O ex-prefeito de Água Fria de Goiás, João de Deus Silva Carvalho (PSDB), foi condenado pelo Tribunal de Justiça de Goiás (TJGO) por liderar um esquema de fraudes em licitações que desviou cerca de R$ 500 mil dos cofres públicos. A decisão determina pena superior a 15 anos de prisão, em regime fechado. Ele segue preso.
Olho: Esquema manipulava licitações de eventos e shows para favorecer empresas previamente escolhidas
O Tribunal de Justiça de Goiás condenou o ex-prefeito João de Deus Silva Carvalho por organizar um esquema de desvio de recursos públicos por meio de fraudes em licitações voltadas à contratação de shows e eventos em Água Fria de Goiás, no Entorno do Distrito Federal.
Segundo o Ministério Público de Goiás, o esquema funcionou entre 2013 e 2014, período em que o então gestor teria comandado diretamente a manipulação de processos licitatórios. Empresas eram previamente escolhidas e, depois, simulava-se uma concorrência pública para dar aparência de legalidade.
Na prática, documentos eram adulterados, informações falsas inseridas em processos oficiais e contratos eram firmados sem justificativa legal. Com isso, pagamentos indevidos eram autorizados com dinheiro público.
As investigações foram conduzidas na operação “Show de Horrores”, que contou com apoio das polícias Civil e Militar de Goiás e do Ministério Público do Distrito Federal e Territórios. A ação resultou no cumprimento de mandados de prisão e busca e apreensão, atingindo diversos envolvidos, incluindo o vereador Roberto Márcio Morais de Castro (PSD), ex-presidente da Câmara Municipal.
Na decisão, a Justiça condenou o ex-prefeito por organização criminosa, fraude em licitação, falsidade ideológica e desvio de rendas públicas. A soma das penas chega a 11 anos, 10 meses e 15 dias de reclusão, além de 3 anos e 4 meses de detenção, pagamento de multa e proibição de ocupar cargo público por cinco anos.
Outros envolvidos também foram condenados. O ex-presidente da Comissão Permanente de Licitação, Fábio Braz de Queiroz, recebeu pena de 7 anos de prisão em regime fechado. Já os servidores Maciel Moraes de Castro e José Domingos Gomes de Oliveira foram condenados a 5 anos e 8 meses, em regime semiaberto.
A servidora Síntia Maria Gonçalves foi sentenciada a 4 anos e 4 meses de reclusão, também em regime semiaberto.

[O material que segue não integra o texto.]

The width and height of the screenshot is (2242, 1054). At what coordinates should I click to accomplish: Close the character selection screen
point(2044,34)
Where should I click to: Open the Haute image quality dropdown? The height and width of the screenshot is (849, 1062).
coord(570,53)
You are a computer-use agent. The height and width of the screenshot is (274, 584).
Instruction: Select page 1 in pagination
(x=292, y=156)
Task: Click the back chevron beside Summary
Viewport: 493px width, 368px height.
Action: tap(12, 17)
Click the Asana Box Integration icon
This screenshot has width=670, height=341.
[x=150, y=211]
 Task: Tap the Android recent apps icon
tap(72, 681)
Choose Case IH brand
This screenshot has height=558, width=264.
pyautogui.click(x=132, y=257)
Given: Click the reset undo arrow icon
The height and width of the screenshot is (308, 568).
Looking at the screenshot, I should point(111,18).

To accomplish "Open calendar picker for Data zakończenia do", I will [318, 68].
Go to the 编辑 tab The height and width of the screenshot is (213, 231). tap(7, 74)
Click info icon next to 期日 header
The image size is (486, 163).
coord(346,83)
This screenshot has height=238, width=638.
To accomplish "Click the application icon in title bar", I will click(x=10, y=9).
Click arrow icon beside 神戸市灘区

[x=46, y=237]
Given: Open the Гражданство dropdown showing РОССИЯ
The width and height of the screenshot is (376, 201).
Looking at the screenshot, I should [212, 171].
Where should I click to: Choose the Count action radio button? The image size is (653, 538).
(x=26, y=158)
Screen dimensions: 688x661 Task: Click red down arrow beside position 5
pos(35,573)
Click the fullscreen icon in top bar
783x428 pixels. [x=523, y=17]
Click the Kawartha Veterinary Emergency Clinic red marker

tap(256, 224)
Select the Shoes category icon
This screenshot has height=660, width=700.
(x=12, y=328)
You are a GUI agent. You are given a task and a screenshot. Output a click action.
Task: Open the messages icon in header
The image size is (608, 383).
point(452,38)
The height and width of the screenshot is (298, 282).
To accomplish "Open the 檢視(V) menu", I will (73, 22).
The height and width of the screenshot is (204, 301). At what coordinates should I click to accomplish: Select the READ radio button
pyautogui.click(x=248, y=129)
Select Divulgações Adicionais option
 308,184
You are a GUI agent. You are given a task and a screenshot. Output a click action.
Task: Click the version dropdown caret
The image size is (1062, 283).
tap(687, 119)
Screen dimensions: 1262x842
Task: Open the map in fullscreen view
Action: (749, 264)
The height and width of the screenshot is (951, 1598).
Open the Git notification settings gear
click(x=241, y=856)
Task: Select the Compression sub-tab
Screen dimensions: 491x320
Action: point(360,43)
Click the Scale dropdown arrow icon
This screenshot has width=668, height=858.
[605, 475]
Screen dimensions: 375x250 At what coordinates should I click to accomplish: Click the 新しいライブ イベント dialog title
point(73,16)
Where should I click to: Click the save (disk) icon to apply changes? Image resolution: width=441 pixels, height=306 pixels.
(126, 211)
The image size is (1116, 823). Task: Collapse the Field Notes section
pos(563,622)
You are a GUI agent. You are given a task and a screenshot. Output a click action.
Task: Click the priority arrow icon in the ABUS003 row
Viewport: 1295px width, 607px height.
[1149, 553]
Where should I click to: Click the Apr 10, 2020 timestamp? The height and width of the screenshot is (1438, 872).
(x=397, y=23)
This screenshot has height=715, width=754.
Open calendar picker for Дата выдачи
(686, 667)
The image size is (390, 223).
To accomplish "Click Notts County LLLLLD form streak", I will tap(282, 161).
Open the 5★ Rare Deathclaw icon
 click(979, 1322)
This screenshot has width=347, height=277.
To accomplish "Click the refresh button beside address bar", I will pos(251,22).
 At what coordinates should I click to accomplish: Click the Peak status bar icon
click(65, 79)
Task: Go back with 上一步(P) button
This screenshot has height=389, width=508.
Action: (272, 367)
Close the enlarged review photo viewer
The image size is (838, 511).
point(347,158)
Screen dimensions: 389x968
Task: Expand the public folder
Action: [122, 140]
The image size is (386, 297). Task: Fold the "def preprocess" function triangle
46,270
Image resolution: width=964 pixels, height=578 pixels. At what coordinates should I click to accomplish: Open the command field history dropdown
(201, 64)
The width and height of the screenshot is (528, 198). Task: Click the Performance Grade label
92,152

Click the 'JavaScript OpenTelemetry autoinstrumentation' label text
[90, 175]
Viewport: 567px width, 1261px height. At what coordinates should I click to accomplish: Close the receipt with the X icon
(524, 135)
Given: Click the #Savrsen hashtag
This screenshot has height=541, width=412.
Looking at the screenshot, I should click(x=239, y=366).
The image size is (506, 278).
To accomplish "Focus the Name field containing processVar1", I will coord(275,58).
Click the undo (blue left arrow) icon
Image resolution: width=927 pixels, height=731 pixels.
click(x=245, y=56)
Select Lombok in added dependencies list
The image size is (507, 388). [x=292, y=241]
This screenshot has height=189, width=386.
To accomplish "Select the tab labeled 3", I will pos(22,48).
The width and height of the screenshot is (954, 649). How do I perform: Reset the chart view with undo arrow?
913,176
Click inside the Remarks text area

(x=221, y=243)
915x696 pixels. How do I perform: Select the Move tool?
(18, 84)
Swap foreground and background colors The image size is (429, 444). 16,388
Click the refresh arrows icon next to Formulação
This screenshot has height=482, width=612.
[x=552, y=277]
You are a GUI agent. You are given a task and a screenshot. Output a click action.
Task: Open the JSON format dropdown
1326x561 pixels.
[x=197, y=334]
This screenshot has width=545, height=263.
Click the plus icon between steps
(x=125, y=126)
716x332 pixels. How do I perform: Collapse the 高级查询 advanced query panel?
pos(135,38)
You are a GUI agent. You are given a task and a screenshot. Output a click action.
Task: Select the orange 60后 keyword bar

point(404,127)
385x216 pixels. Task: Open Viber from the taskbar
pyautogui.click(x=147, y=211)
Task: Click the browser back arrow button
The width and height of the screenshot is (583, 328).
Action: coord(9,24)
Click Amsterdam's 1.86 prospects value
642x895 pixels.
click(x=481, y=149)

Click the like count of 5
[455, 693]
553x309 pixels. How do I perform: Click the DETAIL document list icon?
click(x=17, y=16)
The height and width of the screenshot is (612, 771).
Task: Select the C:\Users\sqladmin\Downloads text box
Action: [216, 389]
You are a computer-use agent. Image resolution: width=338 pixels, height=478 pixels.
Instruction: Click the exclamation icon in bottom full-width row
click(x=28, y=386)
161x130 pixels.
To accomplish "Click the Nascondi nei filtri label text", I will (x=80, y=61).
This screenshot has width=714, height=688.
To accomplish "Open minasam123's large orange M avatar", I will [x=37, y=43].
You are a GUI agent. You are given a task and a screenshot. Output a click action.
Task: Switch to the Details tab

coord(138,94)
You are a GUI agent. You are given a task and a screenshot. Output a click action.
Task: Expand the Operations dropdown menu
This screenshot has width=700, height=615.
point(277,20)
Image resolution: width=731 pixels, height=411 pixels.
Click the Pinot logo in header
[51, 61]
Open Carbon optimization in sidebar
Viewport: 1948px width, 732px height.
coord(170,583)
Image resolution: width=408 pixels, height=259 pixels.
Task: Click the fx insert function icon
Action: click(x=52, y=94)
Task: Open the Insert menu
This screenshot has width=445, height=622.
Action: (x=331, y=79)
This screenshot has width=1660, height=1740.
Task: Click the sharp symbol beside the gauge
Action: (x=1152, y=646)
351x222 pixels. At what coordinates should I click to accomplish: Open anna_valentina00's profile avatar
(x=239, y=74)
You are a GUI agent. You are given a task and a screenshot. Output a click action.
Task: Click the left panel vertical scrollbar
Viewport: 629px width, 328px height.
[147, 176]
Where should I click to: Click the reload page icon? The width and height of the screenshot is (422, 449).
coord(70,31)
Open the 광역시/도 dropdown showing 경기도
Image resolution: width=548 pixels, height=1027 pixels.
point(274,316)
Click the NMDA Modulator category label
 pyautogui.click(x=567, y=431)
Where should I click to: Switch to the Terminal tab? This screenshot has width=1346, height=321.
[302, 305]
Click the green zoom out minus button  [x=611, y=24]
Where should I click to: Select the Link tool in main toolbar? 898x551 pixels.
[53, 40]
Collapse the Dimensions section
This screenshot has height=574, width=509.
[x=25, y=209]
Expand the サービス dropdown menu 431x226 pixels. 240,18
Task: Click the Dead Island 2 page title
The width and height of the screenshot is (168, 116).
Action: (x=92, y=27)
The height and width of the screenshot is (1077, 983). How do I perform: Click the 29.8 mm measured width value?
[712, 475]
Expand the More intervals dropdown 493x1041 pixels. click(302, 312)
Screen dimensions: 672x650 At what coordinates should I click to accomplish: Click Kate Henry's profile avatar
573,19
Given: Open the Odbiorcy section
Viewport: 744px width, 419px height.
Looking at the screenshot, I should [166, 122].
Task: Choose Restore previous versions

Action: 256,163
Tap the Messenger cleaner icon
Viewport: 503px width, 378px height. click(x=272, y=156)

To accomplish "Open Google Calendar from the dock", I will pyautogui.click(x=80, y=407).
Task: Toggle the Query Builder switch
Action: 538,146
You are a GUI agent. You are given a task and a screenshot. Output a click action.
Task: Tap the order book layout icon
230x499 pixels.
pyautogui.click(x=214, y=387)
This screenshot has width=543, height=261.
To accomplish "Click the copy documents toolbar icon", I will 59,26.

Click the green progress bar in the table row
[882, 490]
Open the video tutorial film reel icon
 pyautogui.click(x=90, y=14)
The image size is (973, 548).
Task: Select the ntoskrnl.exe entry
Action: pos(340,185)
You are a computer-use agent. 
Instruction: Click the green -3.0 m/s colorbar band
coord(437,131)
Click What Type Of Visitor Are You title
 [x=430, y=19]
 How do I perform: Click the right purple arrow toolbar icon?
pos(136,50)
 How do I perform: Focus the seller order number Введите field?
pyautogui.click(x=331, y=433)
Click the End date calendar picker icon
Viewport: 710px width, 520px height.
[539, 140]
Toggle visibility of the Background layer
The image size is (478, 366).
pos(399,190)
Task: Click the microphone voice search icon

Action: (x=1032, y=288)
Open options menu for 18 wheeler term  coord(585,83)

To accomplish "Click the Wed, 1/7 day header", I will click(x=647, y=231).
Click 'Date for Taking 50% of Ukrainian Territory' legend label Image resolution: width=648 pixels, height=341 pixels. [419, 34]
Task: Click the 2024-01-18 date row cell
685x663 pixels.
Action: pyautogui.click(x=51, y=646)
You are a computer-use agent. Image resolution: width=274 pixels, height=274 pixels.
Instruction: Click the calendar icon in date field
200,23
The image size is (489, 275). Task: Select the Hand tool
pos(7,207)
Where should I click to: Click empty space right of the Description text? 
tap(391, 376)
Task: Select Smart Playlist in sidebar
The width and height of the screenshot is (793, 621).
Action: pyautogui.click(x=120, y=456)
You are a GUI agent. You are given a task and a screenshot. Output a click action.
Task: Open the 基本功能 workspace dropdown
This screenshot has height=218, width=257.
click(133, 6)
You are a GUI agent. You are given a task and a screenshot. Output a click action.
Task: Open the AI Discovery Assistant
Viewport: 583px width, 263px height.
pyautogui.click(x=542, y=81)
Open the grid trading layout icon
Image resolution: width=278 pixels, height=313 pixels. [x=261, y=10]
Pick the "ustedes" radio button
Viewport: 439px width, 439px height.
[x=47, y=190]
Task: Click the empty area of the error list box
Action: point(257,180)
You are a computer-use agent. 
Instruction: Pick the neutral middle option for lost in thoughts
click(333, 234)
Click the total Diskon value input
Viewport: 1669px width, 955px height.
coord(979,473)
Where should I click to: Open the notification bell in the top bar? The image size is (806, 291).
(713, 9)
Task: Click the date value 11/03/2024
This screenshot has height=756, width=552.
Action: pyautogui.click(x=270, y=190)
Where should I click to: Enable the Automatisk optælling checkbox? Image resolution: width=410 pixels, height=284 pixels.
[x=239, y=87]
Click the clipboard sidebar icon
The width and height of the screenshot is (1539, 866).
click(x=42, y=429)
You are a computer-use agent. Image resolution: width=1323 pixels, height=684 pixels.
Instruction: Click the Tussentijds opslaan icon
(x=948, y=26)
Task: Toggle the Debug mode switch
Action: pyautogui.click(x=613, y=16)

No caso de Leonardo André Amorim Machado Gomes, a pena foi convertida em medidas alternativas.
A denúncia foi apresentada em março de 2019 pelo promotor de Justiça Rafael Simonetti Bueno da Silva, que à época atuava na 4ª Promotoria de Justiça de Planaltina e hoje integra o Núcleo Especializado em Crimes Praticados por Prefeitos (NUCPP).
O histórico do ex-prefeito já incluía outras investigações. Em 2018, ele chegou a ser preso em apuração que apontou fraudes na Secretaria de Finanças do município. Segundo o Ministério Público, cheques eram emitidos em nome de um servidor sem que ele soubesse, com base em contratos falsos — mecanismo que também teria sido usado para desviar recursos.
Até o momento, nem a Prefeitura de Água Fria de Goiás nem as defesas dos citados se manifestaram sobre a decisão.